4. Concluding Remarks
 Our ACC2 inversion approach has indicated that by including more uncertainty in radiative forcing, the probability of high climate sensitivity becomes higher, although low climate sensitivity (<2°C) remains very unlikely. Thus in order to quantify the uncertainty in high climate sensitivity, it is of paramount importance to represent forcing uncertainty correctly, neither as restrictive as in the forcing scaling approach (as in previous studies) nor as free as in the missing forcing approach. Estimating the autocorrelation structure of missing forcing is still an issue in the missing forcing approach. We qualitatively demonstrate the importance of forcing uncertainty in estimating climate sensitivity – however, the question is still open as to how to appropriately represent the forcing uncertainty.
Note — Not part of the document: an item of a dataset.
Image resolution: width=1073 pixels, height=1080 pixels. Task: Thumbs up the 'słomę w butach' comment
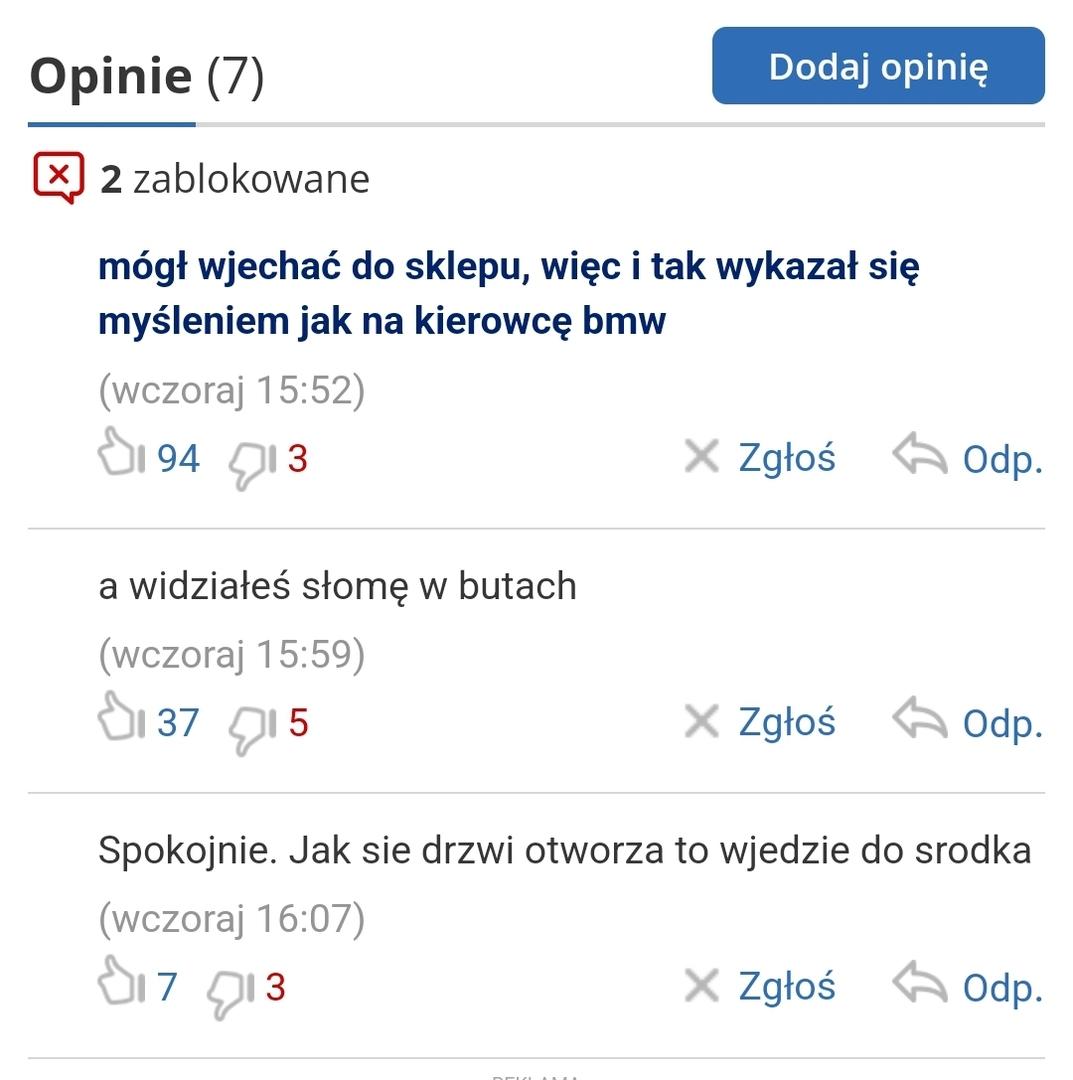coord(121,716)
 This study is financially supported by the International Max Planck Research School on Earth System Modelling (IMPRS-ESM), Hamburg, Germany and the International Institute for Applied Systems Analysis (IIASA), Laxenburg, Austria (IIASA Postdoctoral Fellowship 2006). K. Tanaka presented earlier versions of this study in various occasions, most notably the Workshop on Climate Risk Assessment, Tsukuba, Japan on March 6–7, 2007, European Geosciences Union (EGU) General Assembly 2008, Vienna, Austria on April 13–18, 2008, and the Workshop on Reducing the Uncertainty in the Prediction of Global Warming, Jerusalem, Israel on January 12–16, 2009. K. Tanaka acknowledges all who provided useful comments to improve this study.